1.祭司自身のための購い
・7日間の任職式が終わり、8日目にアロンは祭司としての務めを始める。
―レビ記9:1-2「八日目に、モーセはアロンとその子ら、およびイスラエルの長老たちを呼び集め、アロンに言った。無傷の若い雄牛を贖罪の献げ物として、また同じく無傷の雄羊を焼き尽くす献げ物として、主の御前に引いて来なさい。」
・アロンが最初に行うように命じられたのは、自身の罪を購うために、いけにえを捧げることだった。
―レビ記9:7-8「モーセはアロンに言った。祭壇に進み出て、あなたの贖罪の献げ物と焼き尽くす献げ物とをささげて、あなたと民の罪を贖う儀式を行い、また民の献げ物をささげて、彼らの罪を贖う儀式を行いなさい。・・・アロンは祭壇に進み出て、自分の贖罪の献げ物として若い雄牛を屠った。」
・祭司自身がまず贖罪をささげる。大祭司でさえ、自身のための贖罪を必要とした。弱さを身に負う人間が祭司として立てられるためである。イエスも祭司として立てられるために、苦しみを負われた。
―ヘブル5:2-3「大祭司は、自分自身も弱さを身にまとっているので、無知な人、迷っている人を思いやることができるのです。また、その弱さのゆえに、民のためだけでなく、自分自身のためにも、罪の贖いのために供え物を献げねばなりません。」
・人を祭司にするもの、それは自分の罪のために流す涙である。人は悔い改めの涙を流した分だけ、他者のために祈ることが出来る。
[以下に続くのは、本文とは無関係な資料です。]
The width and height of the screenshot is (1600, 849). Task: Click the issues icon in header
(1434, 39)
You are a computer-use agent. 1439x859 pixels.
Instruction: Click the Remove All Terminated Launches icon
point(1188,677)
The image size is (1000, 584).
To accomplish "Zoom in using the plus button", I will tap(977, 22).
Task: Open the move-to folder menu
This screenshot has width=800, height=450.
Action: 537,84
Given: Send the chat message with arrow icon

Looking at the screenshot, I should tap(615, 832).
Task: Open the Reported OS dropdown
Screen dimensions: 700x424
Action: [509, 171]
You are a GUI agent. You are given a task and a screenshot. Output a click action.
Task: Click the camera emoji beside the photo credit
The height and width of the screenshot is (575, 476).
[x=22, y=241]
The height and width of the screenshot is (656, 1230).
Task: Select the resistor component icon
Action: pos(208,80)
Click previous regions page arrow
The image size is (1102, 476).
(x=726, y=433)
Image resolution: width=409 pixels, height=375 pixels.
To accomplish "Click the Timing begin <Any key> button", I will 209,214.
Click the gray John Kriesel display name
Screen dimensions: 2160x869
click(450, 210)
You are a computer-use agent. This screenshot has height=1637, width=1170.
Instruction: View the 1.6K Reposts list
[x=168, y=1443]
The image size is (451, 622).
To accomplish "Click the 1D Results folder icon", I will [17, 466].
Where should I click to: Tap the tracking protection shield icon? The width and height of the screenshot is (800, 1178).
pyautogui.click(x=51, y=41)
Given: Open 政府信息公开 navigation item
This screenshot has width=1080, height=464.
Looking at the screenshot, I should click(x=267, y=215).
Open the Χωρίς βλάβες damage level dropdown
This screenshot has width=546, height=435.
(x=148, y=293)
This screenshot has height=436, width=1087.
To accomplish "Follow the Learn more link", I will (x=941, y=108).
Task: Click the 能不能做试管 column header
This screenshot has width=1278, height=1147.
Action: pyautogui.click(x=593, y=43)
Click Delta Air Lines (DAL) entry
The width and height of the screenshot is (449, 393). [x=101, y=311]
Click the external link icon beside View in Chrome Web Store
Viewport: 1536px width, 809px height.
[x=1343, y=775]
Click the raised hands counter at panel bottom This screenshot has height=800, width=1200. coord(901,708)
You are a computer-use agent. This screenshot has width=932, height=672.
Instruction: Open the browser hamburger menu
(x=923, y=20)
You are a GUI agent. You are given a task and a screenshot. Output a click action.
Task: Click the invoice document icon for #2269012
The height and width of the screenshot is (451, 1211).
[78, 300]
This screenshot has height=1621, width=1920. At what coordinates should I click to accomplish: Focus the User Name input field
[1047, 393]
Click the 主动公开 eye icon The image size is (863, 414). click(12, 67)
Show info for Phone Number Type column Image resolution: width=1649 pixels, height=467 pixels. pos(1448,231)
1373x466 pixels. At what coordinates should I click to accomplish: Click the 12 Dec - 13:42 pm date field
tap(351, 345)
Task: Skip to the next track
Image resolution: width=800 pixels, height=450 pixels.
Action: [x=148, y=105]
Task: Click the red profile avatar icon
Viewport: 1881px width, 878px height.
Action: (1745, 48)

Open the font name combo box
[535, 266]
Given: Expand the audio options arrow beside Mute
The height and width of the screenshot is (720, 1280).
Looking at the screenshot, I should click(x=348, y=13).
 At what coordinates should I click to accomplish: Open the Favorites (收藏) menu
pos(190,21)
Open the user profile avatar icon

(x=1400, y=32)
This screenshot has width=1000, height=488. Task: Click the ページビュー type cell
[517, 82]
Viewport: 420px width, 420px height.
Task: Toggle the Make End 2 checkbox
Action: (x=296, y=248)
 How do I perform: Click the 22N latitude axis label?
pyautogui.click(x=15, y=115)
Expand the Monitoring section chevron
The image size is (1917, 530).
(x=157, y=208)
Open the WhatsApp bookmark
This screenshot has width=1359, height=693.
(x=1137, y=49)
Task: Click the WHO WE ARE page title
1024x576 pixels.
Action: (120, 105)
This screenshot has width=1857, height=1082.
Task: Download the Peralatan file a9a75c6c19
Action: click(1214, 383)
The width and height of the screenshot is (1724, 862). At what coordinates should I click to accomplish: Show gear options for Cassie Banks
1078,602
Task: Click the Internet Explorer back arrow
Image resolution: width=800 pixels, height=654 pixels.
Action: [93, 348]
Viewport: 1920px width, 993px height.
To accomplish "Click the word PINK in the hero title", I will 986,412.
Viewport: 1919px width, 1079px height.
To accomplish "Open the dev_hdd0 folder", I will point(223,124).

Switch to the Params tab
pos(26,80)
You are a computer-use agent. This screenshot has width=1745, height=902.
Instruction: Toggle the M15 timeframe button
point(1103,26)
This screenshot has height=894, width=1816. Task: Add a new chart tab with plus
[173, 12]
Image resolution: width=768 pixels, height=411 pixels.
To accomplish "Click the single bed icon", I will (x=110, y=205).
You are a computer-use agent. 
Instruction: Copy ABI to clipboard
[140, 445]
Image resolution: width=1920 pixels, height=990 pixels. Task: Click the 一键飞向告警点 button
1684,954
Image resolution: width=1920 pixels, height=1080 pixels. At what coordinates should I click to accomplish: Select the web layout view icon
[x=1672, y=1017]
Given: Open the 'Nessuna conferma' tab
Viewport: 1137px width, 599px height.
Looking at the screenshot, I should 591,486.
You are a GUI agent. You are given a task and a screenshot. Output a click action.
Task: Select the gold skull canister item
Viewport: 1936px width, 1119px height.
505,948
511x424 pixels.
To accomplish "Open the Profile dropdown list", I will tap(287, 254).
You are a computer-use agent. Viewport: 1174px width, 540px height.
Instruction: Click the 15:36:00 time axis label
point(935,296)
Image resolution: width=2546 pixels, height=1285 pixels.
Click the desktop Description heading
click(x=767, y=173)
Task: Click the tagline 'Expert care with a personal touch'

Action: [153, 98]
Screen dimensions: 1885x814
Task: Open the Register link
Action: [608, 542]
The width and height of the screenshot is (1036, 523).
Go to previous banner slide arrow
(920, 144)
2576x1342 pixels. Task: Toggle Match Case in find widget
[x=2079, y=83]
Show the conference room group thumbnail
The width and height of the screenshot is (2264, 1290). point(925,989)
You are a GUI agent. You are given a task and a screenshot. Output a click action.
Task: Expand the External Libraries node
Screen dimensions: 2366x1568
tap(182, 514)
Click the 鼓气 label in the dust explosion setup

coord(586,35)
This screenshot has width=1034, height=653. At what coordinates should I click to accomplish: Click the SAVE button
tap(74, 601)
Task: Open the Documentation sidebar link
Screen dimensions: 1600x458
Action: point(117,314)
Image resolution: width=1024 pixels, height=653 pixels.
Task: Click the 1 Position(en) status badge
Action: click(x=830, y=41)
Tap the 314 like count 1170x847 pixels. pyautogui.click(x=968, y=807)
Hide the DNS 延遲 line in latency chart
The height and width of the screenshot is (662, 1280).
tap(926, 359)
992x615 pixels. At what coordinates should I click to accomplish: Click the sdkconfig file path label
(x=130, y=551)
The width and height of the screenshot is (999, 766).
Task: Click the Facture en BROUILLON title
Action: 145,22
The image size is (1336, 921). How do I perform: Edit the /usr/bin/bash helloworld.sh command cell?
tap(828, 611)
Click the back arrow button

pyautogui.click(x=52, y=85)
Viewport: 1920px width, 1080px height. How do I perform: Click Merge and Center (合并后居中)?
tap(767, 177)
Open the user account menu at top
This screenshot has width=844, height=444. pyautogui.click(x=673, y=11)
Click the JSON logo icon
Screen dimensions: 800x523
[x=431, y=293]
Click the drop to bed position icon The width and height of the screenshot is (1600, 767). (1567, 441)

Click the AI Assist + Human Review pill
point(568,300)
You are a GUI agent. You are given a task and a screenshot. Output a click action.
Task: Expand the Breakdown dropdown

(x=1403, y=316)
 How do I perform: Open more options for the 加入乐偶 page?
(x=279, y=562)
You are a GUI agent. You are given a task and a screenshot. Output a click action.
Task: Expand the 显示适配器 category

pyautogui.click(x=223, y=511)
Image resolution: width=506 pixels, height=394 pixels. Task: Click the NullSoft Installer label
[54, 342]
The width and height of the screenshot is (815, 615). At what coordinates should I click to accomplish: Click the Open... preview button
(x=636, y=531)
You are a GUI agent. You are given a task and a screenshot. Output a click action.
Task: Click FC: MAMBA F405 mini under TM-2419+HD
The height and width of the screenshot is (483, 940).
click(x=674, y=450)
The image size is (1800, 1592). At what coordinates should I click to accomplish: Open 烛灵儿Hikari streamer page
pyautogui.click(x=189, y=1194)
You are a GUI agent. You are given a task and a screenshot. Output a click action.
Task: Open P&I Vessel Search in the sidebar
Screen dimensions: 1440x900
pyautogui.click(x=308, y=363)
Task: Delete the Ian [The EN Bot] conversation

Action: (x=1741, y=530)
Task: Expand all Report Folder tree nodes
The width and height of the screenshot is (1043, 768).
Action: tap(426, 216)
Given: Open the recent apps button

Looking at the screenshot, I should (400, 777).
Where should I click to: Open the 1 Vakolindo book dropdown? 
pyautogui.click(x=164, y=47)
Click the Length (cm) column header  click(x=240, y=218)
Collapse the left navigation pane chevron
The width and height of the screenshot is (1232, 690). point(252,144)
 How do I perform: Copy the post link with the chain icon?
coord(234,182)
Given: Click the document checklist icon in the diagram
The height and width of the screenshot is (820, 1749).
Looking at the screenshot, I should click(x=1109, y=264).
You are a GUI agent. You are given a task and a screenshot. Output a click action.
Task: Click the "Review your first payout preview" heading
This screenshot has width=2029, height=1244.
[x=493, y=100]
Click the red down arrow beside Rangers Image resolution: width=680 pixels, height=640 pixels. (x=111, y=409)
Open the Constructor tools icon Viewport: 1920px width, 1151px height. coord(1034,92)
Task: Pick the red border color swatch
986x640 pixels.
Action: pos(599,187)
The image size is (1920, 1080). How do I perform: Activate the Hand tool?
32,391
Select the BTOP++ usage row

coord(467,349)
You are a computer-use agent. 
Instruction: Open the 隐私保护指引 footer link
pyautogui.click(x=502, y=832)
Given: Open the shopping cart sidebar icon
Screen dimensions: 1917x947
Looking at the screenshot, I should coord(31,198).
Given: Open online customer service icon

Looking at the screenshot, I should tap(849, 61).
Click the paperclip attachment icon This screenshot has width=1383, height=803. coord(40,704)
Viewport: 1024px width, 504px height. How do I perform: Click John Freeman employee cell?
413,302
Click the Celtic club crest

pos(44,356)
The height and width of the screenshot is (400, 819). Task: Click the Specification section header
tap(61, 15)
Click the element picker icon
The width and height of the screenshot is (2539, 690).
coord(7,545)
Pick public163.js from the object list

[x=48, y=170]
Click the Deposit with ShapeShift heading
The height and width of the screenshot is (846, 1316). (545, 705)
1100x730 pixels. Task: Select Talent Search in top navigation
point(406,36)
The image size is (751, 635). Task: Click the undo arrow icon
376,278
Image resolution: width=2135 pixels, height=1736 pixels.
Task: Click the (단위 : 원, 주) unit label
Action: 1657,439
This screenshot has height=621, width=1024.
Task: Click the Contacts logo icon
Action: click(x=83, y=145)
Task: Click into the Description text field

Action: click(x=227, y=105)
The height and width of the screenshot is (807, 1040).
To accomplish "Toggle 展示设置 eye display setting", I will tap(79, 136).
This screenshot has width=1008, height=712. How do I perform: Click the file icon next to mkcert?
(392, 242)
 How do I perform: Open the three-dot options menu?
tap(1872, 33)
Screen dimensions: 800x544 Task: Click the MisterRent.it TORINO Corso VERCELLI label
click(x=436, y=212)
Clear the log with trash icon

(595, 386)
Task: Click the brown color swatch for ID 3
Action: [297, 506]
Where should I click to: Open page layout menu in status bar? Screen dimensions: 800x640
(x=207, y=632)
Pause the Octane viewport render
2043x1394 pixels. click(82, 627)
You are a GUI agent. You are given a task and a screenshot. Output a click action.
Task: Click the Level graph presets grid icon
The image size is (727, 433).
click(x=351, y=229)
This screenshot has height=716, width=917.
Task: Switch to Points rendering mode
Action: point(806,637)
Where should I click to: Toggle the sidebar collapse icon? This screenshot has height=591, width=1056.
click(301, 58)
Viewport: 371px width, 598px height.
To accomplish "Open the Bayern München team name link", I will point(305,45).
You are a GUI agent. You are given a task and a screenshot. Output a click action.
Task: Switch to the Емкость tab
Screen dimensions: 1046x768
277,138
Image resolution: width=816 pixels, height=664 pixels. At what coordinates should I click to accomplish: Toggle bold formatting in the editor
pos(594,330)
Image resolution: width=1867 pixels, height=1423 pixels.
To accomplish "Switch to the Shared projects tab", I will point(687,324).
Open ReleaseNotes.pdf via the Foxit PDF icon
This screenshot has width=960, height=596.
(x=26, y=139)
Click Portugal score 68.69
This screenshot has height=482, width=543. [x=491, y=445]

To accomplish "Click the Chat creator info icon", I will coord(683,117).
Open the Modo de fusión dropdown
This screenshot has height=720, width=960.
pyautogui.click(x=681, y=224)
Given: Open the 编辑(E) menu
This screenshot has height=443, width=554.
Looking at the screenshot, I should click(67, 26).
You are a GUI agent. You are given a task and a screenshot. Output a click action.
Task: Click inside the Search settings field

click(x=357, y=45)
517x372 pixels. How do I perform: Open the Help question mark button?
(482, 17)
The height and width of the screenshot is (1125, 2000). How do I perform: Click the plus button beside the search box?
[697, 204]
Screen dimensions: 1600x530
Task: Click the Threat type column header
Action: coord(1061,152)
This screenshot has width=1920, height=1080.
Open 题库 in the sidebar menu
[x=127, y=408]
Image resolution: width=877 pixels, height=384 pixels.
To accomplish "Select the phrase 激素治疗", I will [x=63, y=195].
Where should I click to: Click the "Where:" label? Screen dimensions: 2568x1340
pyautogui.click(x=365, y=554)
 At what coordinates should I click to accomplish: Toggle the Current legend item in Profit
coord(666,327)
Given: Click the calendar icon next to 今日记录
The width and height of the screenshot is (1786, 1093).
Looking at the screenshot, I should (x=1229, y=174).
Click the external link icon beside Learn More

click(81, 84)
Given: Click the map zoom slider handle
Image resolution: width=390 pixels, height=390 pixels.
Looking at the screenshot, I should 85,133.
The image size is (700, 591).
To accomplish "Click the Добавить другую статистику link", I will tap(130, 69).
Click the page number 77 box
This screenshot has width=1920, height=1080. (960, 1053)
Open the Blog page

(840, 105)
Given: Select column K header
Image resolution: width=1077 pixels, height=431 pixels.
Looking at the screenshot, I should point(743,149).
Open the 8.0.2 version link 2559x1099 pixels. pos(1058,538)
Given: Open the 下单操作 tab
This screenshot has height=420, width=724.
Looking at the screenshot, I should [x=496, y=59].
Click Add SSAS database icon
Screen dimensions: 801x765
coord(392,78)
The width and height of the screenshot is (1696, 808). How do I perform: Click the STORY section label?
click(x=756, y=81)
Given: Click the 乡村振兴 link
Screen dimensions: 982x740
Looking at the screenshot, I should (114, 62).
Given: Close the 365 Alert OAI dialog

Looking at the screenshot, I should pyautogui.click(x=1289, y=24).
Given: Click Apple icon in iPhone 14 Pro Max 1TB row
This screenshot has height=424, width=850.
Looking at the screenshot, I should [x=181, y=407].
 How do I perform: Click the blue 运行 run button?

―ガラテヤ6:1-2「兄弟たち、万一だれかが不注意にも何かの罪に陥ったなら、“霊”に導かれて生きているあなたがたは、そういう人を柔和な心で正しい道に立ち帰らせなさい。あなた自身も誘惑されないように、自分に気をつけなさい。互いに重荷を担いなさい。そのようにしてこそ、キリストの律法を全うすることになるのです。」
・自分自身が罪を犯す弱い存在であることを知るから、他者の弱さを憐れむことが出来る。弱さの中にこそ、祭司職は立てられる。
―ユダ1:22-23「疑いを抱いている人たちを憐れみなさい。ほかの人たちを火の中から引き出して助けなさい。また、ほかの人たちを用心しながら憐れみなさい。肉によって汚れてしまった彼らの下着さえも忌み嫌いなさい。」
2.民のための購い
・自身のための購いを済ました後で、民のための購いの儀式が為される。
―レビ記9:15「その後、アロンは民の献げ物をささげた。すなわち民の贖罪の献げ物として雄山羊を取って屠り、さきに自分のためにしたと同じように、贖罪の儀式を行った。」
・いけにえが捧げられた後、アロンは手を上げて民を祝福した。その言葉は民数記に記されている。
―民数記6:24-26「主があなたを祝福し、あなたを守られるように。主が御顔を向けてあなたを照らし、あなたに恵みを与えられるように。主が御顔をあなたに向けて、あなたに平安を賜るように。」
・儀式が終わると、炎が出て献げ物を焼き尽した。主が彼らの献げ物を受け容れられたからだ。
―レビ記9:23-24「モーセとアロンは臨在の幕屋に入った。彼らが出て来て民を祝福すると、主の栄光が民全員に現れた。そのとき主の御前から炎が出て、祭壇の上の焼き尽くす献げ物と脂肪とをなめ尽くした。これを見た民全員は喜びの声をあげ、ひれ伏した。」
・私たちが毎日の生活を礼拝として生きる時、そこに主の現臨があり、神の業が現れる。弟子たちは盲目の人を見て、彼を罪人だとして通り過ぎようとした。しかし、イエスはこの人のために自分は派遣されたと思われた。
―ヨハネ9:1-3「イエスは通りすがりに、生まれつき目の見えない人を見かけられた。弟子たちがイエスに尋ねた。『ラビ、この人が生まれつき目が見えないのは、だれが罪を犯したからですか。本人ですか。それとも、両親ですか』。イエスはお答えになった。『本人が罪を犯したからでも、両親が罪を犯したからでもない。神の業がこの人に現れるためである』。」
・イエスがこの人をいやされると、この人はイエスの前にひれ伏した。主の現臨を目の前に見たからだ。礼拝とは自分達の全てを献げて、主の現臨を仰ぐ時だ。私たちも主の前にひれ伏す厳粛性を持って礼拝に臨みたい。
―ヨハネ9:37-38「イエスは言われた。『あなたは、もうその人を見ている。あなたと話しているのが、その人だ。』彼が『主よ、信じます』と言って、ひざまずいた。」